Let's dig into the Back to Saskatchewan Mailbag folks and see what our dear readers and viewers have written. Oh, here is a letter from the dark continent. It reads:

Dear Defensemaster,

I am a user of Microsoft's Internet Explorer, and I have noticed some technical problems with your text. For example, some of your blog posts have had HTML script popping up between the text. How can I avoid this?

Thanks,

Ned in Nigeria

Dear Ned,

Well, that certainly isn't very conducive to your reading pleasure. And we take your p
leasure very seriously here at Festung Europa. Before you go off writing a nasty letter to Bill Gates, my workaround suggestion is this: download the free Mozilla Firefox internet browser. Open source rules, my friend, and Firefox is how we test our product before publication. And in the meantime, we will also take a closer look at this issue to perhaps resolve it, so that our Internet Explorer readers and viewers can enjoy Festung Europa just as much as everyone else. Thanks for bringing this issue to our attention.
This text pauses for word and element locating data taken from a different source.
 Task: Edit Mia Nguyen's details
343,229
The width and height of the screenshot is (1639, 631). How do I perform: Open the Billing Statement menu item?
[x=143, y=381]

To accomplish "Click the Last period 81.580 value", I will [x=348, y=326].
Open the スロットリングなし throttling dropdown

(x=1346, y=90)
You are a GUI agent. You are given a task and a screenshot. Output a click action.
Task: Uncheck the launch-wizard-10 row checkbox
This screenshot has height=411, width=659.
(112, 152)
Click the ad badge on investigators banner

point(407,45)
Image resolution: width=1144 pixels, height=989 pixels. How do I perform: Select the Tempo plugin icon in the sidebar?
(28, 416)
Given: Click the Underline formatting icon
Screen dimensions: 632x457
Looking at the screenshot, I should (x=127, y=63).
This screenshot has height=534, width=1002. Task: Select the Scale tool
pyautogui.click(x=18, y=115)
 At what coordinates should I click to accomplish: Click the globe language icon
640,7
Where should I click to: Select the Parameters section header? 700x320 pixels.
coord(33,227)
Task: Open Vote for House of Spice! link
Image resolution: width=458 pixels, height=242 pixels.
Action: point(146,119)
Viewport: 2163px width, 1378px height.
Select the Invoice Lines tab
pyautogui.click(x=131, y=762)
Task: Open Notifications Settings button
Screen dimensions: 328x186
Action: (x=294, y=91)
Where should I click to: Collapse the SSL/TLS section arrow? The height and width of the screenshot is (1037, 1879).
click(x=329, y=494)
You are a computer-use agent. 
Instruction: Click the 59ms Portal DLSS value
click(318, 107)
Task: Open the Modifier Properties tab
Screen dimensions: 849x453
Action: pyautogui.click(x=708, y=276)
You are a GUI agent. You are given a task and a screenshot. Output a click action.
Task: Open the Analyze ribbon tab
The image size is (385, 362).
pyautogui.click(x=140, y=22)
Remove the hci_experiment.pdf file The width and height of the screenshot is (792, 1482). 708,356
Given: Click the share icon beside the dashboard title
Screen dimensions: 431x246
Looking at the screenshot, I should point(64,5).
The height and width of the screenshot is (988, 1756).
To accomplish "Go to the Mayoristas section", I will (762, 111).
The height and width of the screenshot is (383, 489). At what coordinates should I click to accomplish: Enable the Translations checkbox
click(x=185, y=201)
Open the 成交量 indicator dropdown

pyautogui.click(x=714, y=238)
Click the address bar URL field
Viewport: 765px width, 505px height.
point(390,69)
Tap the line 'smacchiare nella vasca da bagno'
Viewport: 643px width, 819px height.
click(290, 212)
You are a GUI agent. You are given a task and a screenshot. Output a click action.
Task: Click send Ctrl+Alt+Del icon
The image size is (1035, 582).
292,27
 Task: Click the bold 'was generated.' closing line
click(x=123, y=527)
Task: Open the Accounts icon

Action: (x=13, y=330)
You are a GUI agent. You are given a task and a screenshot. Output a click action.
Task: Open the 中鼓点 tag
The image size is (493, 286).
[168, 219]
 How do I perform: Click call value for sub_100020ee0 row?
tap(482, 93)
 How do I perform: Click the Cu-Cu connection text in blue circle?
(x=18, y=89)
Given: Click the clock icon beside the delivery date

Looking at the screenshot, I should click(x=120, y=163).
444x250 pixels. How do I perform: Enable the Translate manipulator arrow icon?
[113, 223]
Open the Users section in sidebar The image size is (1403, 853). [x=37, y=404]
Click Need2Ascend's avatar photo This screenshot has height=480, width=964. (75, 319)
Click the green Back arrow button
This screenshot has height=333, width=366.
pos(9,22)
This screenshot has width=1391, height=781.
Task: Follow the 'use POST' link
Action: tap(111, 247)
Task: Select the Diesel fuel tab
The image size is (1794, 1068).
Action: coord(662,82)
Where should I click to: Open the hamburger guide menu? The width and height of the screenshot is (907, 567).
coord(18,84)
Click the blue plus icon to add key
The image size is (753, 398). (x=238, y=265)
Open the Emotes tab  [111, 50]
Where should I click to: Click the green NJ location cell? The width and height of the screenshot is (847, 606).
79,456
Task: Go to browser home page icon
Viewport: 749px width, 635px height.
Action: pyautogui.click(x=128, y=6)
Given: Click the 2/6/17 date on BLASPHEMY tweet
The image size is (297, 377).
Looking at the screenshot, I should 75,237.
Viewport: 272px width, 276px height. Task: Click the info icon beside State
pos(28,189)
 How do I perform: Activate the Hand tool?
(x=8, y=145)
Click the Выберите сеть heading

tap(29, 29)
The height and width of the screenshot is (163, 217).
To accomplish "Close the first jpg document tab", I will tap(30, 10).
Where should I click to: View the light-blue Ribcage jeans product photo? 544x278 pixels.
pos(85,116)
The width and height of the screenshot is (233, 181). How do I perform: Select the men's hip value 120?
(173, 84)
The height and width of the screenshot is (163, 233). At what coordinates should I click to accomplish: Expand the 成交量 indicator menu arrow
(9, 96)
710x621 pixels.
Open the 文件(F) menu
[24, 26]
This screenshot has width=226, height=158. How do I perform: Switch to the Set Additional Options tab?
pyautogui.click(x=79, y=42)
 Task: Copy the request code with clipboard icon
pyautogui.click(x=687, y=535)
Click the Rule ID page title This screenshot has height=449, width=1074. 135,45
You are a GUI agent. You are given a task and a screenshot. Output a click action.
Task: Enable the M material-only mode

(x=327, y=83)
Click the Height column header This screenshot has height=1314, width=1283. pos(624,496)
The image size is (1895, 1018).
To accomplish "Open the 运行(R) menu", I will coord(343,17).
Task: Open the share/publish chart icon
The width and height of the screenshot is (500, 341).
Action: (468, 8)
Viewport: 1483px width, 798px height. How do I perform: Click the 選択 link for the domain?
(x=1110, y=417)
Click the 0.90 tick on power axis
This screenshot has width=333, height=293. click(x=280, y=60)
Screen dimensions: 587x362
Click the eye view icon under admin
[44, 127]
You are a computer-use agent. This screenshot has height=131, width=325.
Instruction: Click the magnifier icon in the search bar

Oh, our next letter looks official, eh. Holy smokes, folks, this thing is in code! Lucky I brought my official Stingray Regime Medusa decoding ring, available at fine underground jewelers and military surplus stores worldwide. Let's see...ah, that's it. Oh my, it is a letter AND an attached photograph from Gonar, Gatekeeper Of The Outer Galaxy, straight from his covert bunker complex in Aquaburg. He writes:

MEDUSAMEDUSAMEDUSAMEDUSAMEDUSAMEDUSA


Dear Defensemaster,

Whilst going deep undercover into the Xarlon Metroplex last summer, I did encounter some Xarlon holographic technology which was interesting. This Xarlon approached me with what appeared to be an attempt at disguising itself as the Mystic Master, but all he could pull off was a dreadfully cartoonish and fiendishly oversized rendition of his pear-shaped head. I scanned it, and after months in my lab analyzing the data I have determined it is nothing to worry about at this point. This confirms my initial impression of the situation, and as you can see from the scan, my guffaws at this creature let him know that we are not to be trifled with when it comes to hologram technology. However, we should not let our guard down, especially if their technology is only about twenty-five earth years behind ours.

Hail Stingray!


Gonar, Gatekeeper of the Outer Galaxy


MEDUSAMEDUSAMEDUSAMEDUSAMEDUSAMEDUSA

MEDUSAMEDUSAMEDUSAMEDUSAMEDUSAMEDUSA

My Dear Gonar,


Thank you for this update. Yes, these Xarlon scum are quite a bit behind our current holographic technology. This is even worse than Mark Kingsley's holographic apparition in his last show, and that, quite frankly, was an embarassment. This current Xarlon stuff doesn't even come up to the level of Mr. Hologram version 1.0! But you are still lucky to have escaped from this creature alive. Beware! Be aware.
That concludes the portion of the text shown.